==== Input for this task ====

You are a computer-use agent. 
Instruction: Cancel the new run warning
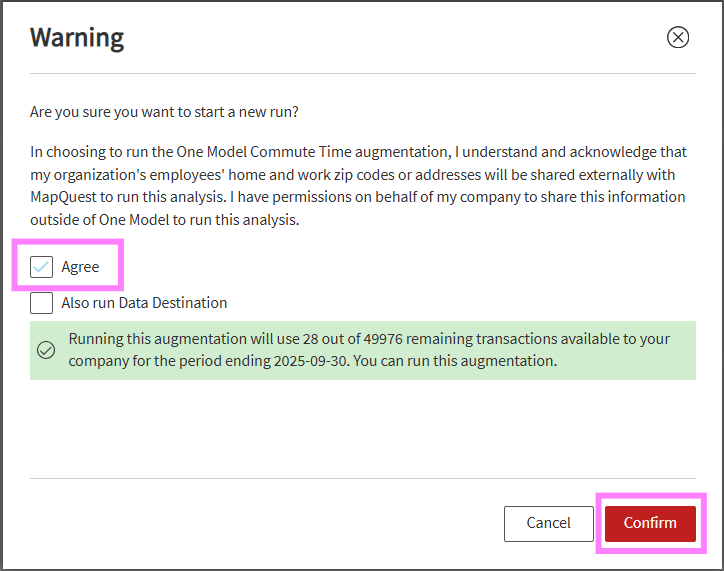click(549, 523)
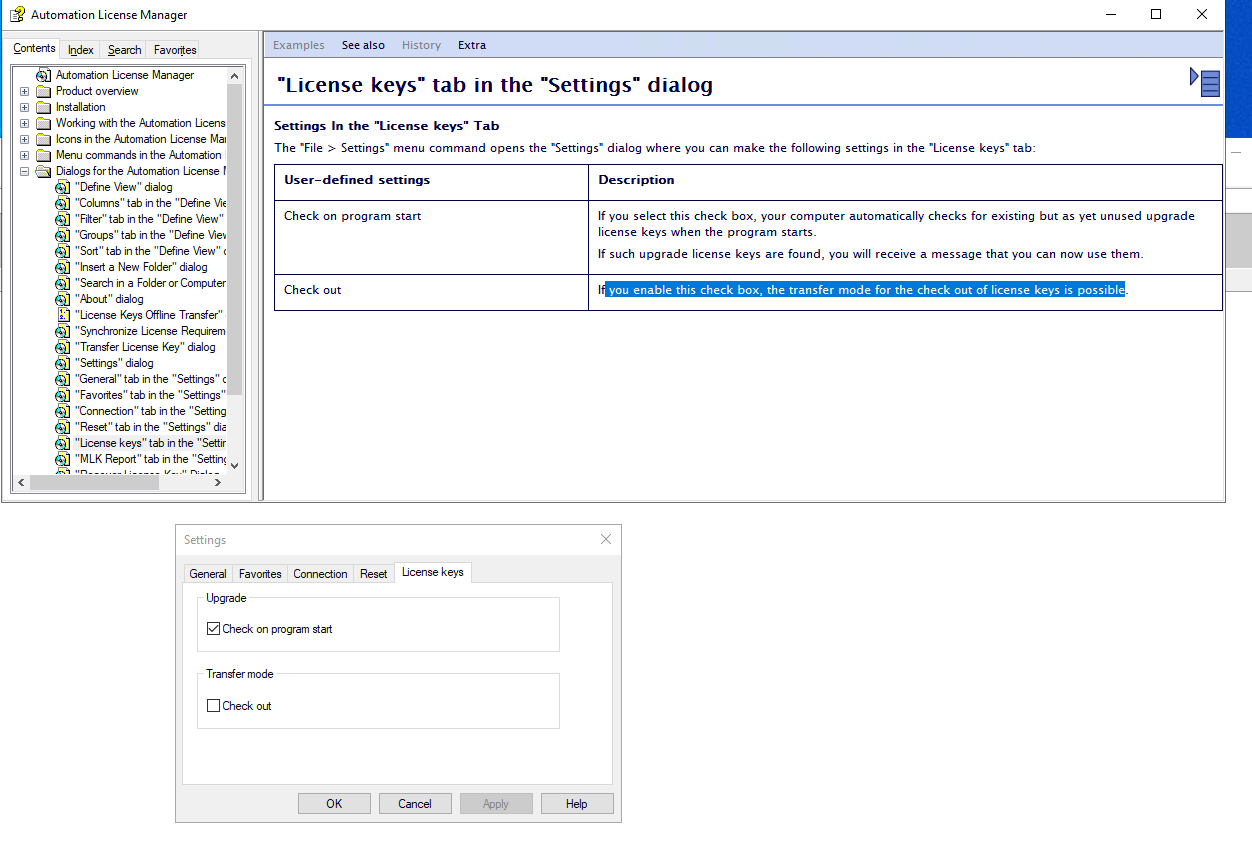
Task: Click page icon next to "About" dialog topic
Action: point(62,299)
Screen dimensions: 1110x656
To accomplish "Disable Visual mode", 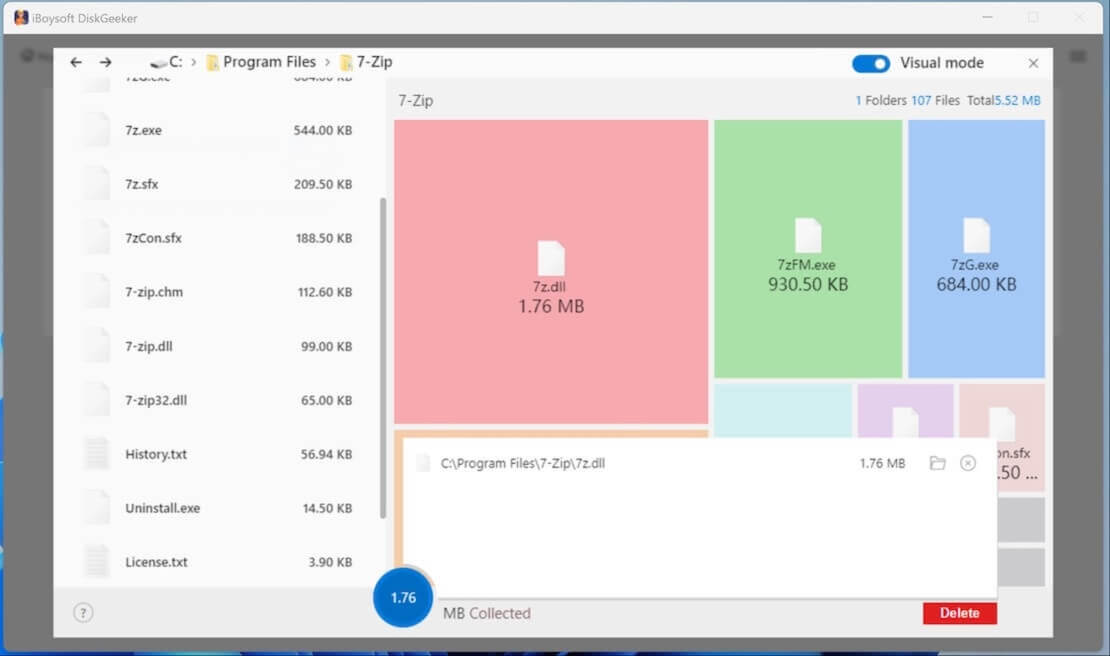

====

● Problem details
The answer must be the entries above, printed exactly, with no pictures.

● Expected output
You are a computer-use agent. 
Instruction: Cancel the new run warning
click(549, 523)
Task: Click page icon next to "About" dialog topic
Action: point(62,299)
Screen dimensions: 1110x656
To accomplish "Disable Visual mode", 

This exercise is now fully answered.